Education sees the creation of two new intermediate and secondary boards in Muzaffarabad and Poonch divisions to decentralize oversight, while infrastructure ambitions include feasibility studies for tunnels along the Neelum Valley road (3.7 km at Kahori/Kamser and 0.6 km at Chaplani) to slash travel times and boost tourism. Governance streamlining mandates capping the PoK cabinet at 20 ministers/advisors and administrative secretaries at 20, with departmental mergers to curb corruption and inefficiency.

Property transfer taxes will align with Punjab and Khyber Pakhtunkhwa rates within three months, easing economic pressures on locals, and an international airport at Mirpur is greenlit for planning. Victim compensation for the deceased, alongside terrorism charges for vandalism-linked fatalities, aims to foster reconciliation, while a high-powered legal committee will scrutinize PoK Assembly membership rules.

As the ink dries on this accord, monitored by a joint implementation committee, PoK tentatively exhales from its fifth straight day of shutdowns, where public transport ground to a halt and only motorcycles dared the debris-strewn streets. The persistent blackout, now partially lifted, had amplified isolation, with families resorting to word-of-mouth networks for news of loved ones.

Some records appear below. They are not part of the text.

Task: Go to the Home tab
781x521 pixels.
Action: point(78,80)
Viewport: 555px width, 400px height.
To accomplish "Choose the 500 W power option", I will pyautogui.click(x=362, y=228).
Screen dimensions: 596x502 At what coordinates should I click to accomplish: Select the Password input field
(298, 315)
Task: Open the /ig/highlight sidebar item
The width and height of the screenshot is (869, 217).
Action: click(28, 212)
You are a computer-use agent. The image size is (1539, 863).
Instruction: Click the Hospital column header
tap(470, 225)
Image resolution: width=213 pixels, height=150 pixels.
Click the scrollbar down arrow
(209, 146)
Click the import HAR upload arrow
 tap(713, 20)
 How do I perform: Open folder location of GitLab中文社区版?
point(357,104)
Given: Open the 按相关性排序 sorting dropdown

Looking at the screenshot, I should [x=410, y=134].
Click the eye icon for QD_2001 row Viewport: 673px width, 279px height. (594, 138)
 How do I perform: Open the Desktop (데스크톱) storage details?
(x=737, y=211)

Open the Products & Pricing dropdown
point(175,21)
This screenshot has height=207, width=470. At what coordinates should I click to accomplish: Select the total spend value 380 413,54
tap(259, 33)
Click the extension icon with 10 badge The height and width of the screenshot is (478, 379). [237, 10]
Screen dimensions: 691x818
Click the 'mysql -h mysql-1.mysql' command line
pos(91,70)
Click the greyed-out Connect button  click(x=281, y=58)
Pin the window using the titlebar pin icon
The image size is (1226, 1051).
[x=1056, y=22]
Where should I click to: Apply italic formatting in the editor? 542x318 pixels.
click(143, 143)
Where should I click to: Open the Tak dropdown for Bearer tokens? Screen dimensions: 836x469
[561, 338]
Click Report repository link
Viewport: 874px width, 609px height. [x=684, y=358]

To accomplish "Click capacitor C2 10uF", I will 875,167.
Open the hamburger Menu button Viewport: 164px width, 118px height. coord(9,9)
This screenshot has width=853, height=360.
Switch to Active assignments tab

While JKJAAC leaders hailed the deal as a "people's victory," skeptics among the youth warn that without addressing core issues like resource allocation from Pakistan's national budget—PoK receives a fixed 9% hydropower royalty despite generating far more—the peace could fray.

For Sharif's coalition, already navigating domestic inflation protests, this resolution bolsters his mediator credentials ahead of elections, yet failure to deliver could reignite the tinderbox, reminding all that in PoK's contested corridors, agreements are as fragile as the Line of Control they border.